ABOUT THIS TASK
Restate word for word the lines in the listing below, starting at the line containing "1196x797 pixels." and ending at the line containing "Image resolution: width=958", both included; leave out the rest.
★ ★ ★ ★ ★
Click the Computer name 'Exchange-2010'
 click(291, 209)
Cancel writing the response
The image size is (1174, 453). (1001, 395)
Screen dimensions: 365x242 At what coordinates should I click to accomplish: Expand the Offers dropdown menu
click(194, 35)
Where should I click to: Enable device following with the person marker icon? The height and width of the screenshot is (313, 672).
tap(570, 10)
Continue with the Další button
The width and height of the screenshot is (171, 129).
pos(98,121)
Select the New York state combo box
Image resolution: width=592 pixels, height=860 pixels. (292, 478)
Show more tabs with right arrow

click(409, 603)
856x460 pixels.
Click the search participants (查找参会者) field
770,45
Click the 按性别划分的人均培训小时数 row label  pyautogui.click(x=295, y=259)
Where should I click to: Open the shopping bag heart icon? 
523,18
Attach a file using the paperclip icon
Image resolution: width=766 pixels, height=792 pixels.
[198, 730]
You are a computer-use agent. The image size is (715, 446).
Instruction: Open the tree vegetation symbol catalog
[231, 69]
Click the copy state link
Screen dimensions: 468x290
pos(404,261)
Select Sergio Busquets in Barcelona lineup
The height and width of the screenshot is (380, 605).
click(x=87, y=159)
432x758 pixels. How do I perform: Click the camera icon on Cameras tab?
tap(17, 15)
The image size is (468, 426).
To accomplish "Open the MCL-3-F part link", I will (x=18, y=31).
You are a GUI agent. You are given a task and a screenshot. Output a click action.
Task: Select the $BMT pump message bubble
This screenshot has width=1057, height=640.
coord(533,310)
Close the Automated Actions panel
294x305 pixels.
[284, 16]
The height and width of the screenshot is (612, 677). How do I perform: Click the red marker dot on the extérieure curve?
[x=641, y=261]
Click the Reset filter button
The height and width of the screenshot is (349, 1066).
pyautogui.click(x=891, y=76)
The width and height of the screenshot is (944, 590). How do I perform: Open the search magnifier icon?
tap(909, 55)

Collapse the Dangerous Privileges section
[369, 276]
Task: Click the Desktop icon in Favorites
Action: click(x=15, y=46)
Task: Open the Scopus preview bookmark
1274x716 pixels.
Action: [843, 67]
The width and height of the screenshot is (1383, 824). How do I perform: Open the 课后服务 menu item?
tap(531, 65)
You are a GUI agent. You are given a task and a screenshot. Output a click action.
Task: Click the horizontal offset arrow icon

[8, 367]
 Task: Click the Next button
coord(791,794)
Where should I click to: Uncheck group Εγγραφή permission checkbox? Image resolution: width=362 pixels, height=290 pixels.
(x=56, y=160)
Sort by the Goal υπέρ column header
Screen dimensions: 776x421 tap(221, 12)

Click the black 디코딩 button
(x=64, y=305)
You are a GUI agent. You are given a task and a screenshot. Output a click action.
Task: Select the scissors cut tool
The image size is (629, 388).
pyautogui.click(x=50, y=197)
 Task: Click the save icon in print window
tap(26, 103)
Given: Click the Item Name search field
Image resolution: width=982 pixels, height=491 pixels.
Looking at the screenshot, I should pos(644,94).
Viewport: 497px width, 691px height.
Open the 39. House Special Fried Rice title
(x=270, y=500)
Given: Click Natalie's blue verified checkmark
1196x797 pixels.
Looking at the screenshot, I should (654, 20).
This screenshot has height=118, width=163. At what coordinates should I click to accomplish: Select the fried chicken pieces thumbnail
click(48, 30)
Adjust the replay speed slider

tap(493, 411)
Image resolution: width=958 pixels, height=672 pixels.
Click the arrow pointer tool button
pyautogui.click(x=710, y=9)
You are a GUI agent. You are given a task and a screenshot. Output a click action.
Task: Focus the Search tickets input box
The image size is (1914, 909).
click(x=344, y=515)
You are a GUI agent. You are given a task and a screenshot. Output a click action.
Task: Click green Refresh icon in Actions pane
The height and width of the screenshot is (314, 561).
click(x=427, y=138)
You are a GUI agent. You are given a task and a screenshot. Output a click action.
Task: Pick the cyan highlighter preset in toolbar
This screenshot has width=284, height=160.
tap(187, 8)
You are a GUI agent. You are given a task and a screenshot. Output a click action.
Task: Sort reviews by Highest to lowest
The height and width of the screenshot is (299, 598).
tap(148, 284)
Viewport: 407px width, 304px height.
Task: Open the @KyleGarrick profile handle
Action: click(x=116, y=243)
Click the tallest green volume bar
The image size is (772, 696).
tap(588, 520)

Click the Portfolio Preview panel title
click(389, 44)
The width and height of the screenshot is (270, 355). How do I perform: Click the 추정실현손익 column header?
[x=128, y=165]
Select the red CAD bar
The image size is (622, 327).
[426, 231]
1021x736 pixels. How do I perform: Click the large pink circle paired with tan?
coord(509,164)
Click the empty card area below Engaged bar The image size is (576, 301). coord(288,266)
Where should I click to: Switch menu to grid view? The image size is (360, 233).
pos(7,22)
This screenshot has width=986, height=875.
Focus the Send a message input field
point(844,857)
★ ★ ★ ★ ★
RESPONSE
1196x797 pixels.
Looking at the screenshot, I should (654, 20).
This screenshot has height=118, width=163. At what coordinates should I click to accomplish: Select the fried chicken pieces thumbnail
click(48, 30)
Adjust the replay speed slider

tap(493, 411)
Image resolution: width=958 pixels, height=672 pixels.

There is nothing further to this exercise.